MI BASO TASIK & PERPISAHAN ITU
Tak saya menyangka jika pertemuan saya dan sahabat saya di warung mi baso SR Tasik ialah terakhir. Ia meninggalkan saya usai bertahun tahun merasa kecocokan ada dalam hati kami. Senang kami bersama, susah tak kami lantas cabut membalikkan badan. Sahabat saya telah menghadap ke empunya hidup.

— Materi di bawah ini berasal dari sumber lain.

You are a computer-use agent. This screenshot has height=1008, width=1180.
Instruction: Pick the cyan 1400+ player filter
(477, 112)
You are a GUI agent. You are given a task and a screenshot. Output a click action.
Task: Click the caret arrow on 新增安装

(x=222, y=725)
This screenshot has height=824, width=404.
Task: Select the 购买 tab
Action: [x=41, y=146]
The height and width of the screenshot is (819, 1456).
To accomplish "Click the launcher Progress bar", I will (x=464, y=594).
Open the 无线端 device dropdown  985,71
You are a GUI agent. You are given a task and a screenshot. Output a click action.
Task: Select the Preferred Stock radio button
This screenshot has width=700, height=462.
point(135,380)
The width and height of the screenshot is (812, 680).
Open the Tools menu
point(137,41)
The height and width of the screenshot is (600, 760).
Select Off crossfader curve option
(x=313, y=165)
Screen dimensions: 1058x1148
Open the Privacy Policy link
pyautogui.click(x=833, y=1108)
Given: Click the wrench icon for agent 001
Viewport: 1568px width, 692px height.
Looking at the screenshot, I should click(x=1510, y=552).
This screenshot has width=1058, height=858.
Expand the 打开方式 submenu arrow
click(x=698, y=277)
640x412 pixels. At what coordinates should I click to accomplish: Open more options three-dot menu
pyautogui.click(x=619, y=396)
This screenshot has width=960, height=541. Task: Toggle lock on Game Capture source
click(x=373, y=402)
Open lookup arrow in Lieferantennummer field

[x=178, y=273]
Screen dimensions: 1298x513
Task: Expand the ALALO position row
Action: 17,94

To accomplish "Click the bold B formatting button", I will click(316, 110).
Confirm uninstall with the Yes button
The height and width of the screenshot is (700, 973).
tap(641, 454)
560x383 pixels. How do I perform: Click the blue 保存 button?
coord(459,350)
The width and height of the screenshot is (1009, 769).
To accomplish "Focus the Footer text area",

Masih saya ingat, itulah kali pertama pula saya menemuinya di Tasik. Ia sahabat pena saya, yang berubah sahabat ketik, berbicang lewat dunia maya. Apapun tentang diri kami, tak segan kami menceritakan satu sama lain. Kami jadi hapal karakter lewat tulisan.
Takdir mempertemukan kami. Saya dapat kerja di Tasik. Apa yang ada dalam pikiran saya waktu itu? Sahabat saya. Bukan pekerjaan yang jelas menguras pikiran saya. Bagaimana rupa sahabat saya meski berjuta juta kali kami saling bertukar foto lewat surat elektronik. Suaranya seperti apa? Benarkah ia punya lesung pipi sama dengan saya? Semuanya!
Duduklah kami di warung baso dan saya terkejut dengan harganya yang selangit. Untuk ukuran saya, itu tidak lazim. Semangkok minimal berharga dua puluh ribu. Sahabat saya menjelaskan jika harga segitu memang sudah jamak di Tasik. Tak mau menanggung malu, saya memesannya. Juga teruntuk sahabat saya. Dua mangkok.
Pesanan datang, ternyata mi basonya banyak. Pemandangan dalam mangkok menarik perhatian saya. Bagus dan cantik. Saya menambahi saus dan kecap, sambal sedikit saja karena takut sakit perut. Saat saya mengaduknya, sahabat saya menuangkan sambal yang begitu banyak. Mata saya melotot dan komplain padanya. Ia tersenyum.
Enak, lezat, dan bikin gembira. Tiga kata itulah tepat buat mi baso Tasik. Saya menyukainya meski belum menerima harganya. Kami berdua berbincang seru, sampai saya merasa kota Tasik akan memuaskan diri saya. Saya kerasan.
Namun, tiga hari sesudah pertemuan perdana sembati makan mi baso, sahabat saya meninggal. Saya lunglai, tak mampu berkata apa apa. Sahabat saya pergi .... Sakit hati ini!